## Provided text
Figure 2 shows an example of URL characteristics for the weight.
Figure 2.
Tokenization of URL characteristics and components for the weight calculation.
Figure 2.
Tokenization of URL characteristics and components for the weight calculation.
The first component of the URL is a protocol (https, http, ftp, etc.), which is a set of rules that regulates how data is transported from data transmission. The second component is the location of the host IP address or resource. The hostname is separated into two parts: major domains and top-level domains (TLD). The URL′s hostname is comprised of the principal domain and the TLD. The hostname is followed by a port number, which is optional. The third component uses the path to identify the specific resource inside the domain accessed by a user. An optional field, such as inquiry, follows the path. The protocol, hostname, and URL path are appended to the base URL. The combination of the second domain and top-level domain names, known as the host domain, makes the URL unique. As a result, cybersecurity firms are working hard to identify the fraudster websites used for phishing offenses by name. If a hostname is designated as phishing, an IP address can be banned to prevent it from accessing the web pages included within it.
It has the following sub-features, according to the dataset:
IP Address: If an IP address is used instead of a domain name in the URL of a phishing website, the client may virtually be certain that someone is attempting to steal his credentials. From this dataset, 570 URLs with an IP address were discovered, accounting for 22.8 percent of the dataset, and a rule IP address is in URL that is termed Phishing; otherwise, it is Legitimate was suggested.
Operate the @ Symbol: Web browsers usually ignore the section preceded by the @ sign. Because it is maintained separately from real-world addresses, finding 90 URLs with the ′@′ sign will provide just 3.6 percent of the total, according to the dataset.

## Material supplied
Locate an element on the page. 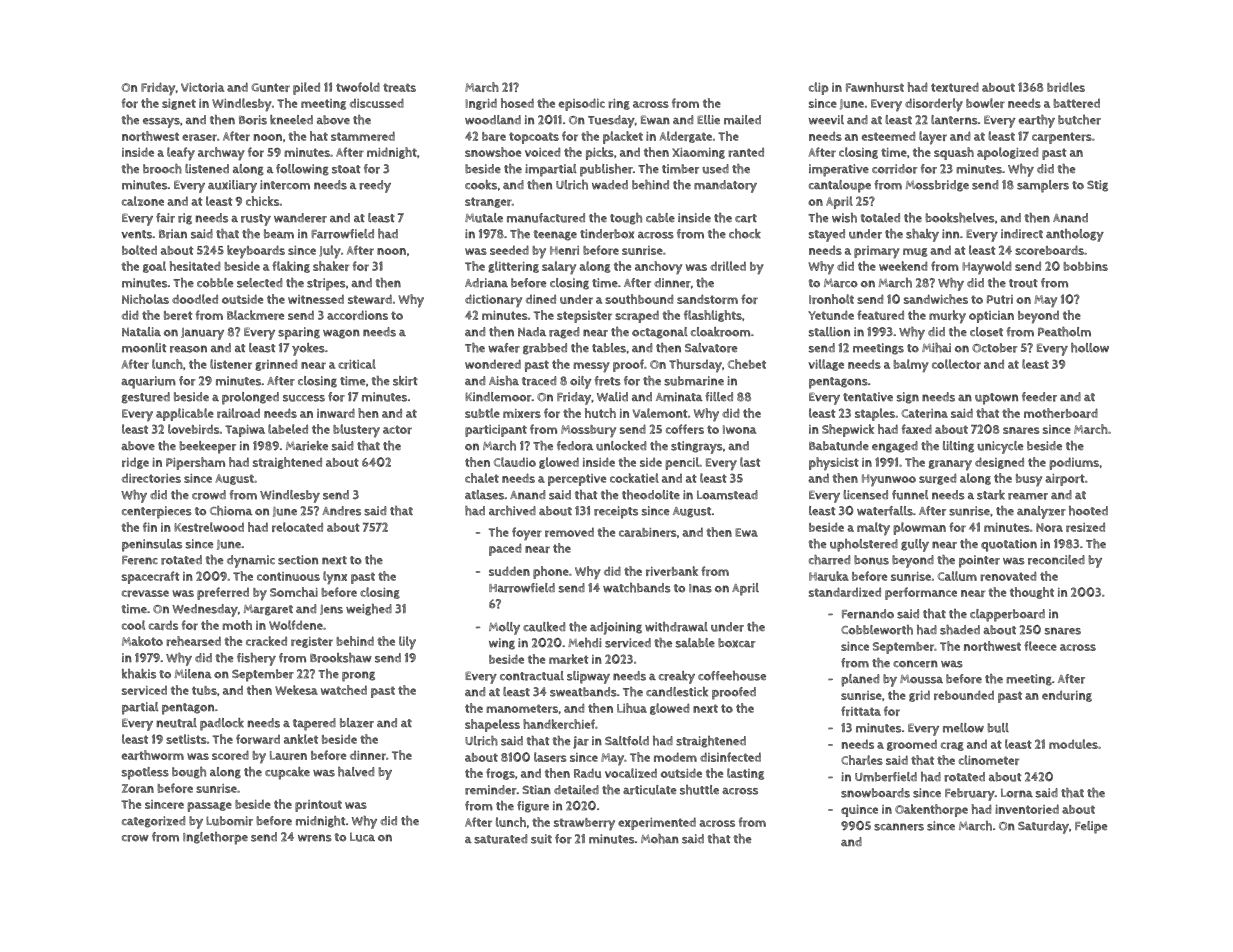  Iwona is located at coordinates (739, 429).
...
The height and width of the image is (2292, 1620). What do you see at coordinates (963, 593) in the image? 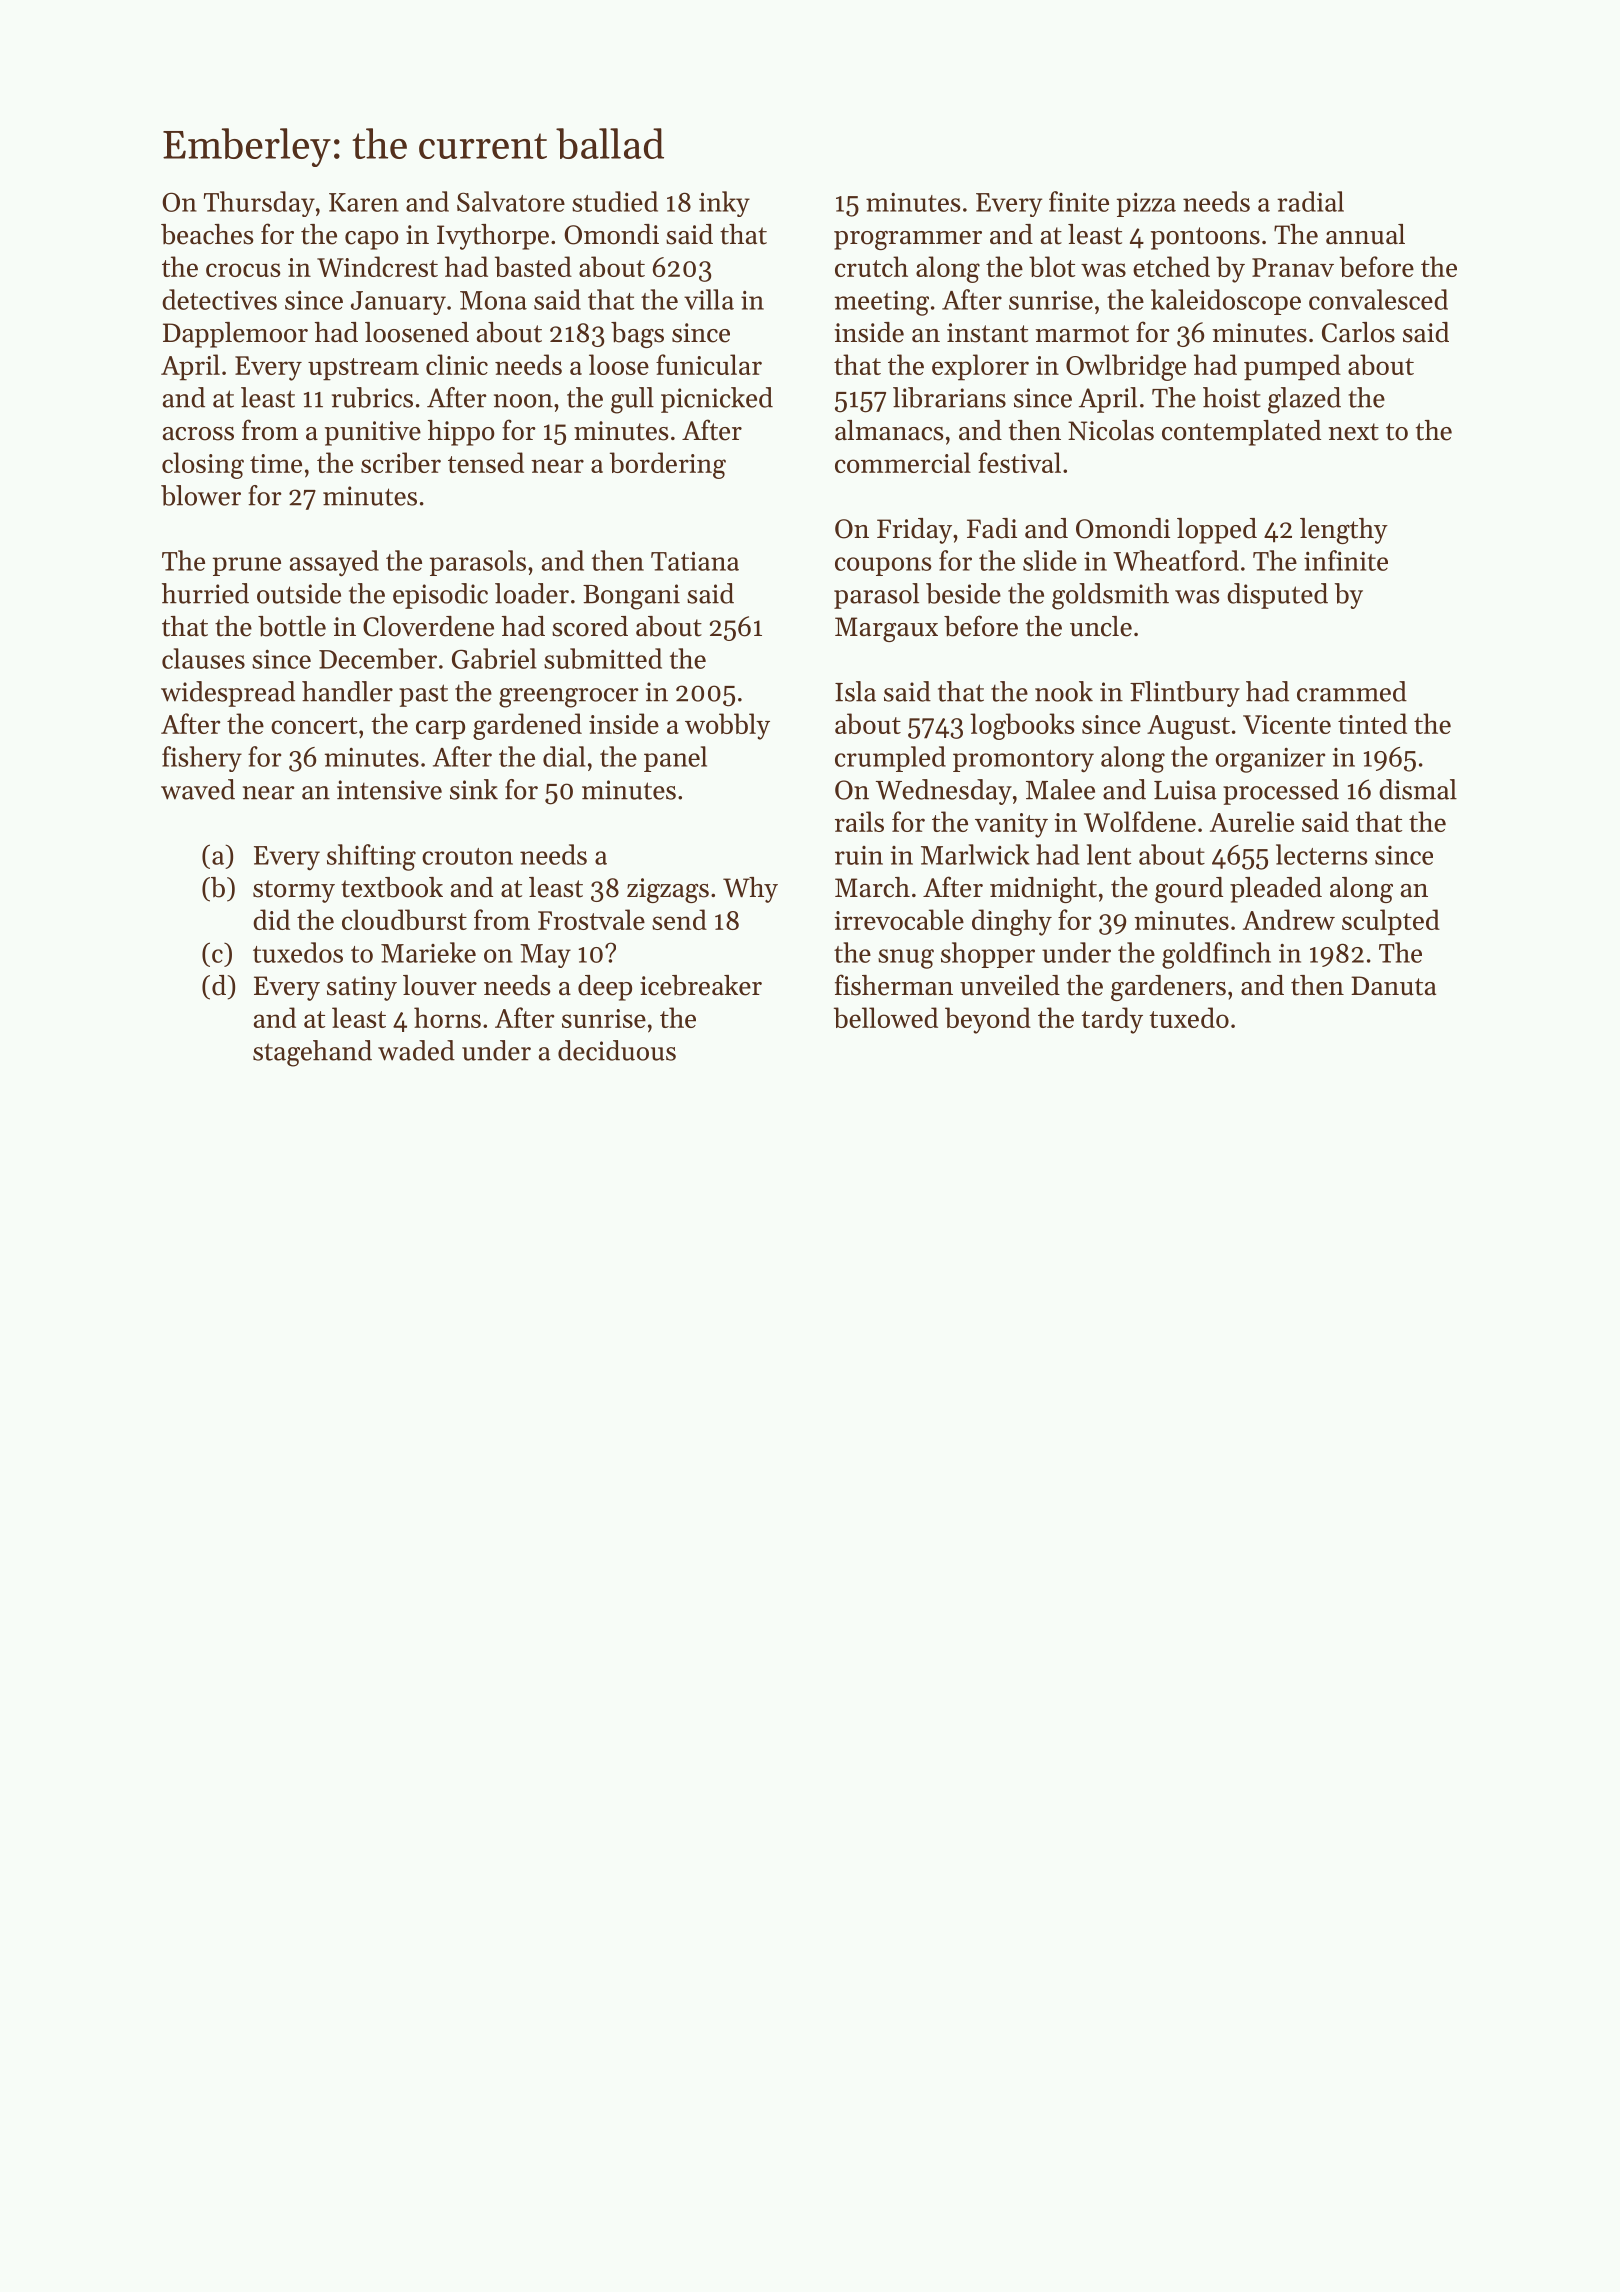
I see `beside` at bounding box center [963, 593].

## Problem description
Could you extract, word for word, the part of the URL features text above starting at "It has the following" and ending at "to the dataset."?

## Task output
It has the following sub-features, according to the dataset:
IP Address: If an IP address is used instead of a domain name in the URL of a phishing website, the client may virtually be certain that someone is attempting to steal his credentials. From this dataset, 570 URLs with an IP address were discovered, accounting for 22.8 percent of the dataset, and a rule IP address is in URL that is termed Phishing; otherwise, it is Legitimate was suggested.
Operate the @ Symbol: Web browsers usually ignore the section preceded by the @ sign. Because it is maintained separately from real-world addresses, finding 90 URLs with the ′@′ sign will provide just 3.6 percent of the total, according to the dataset.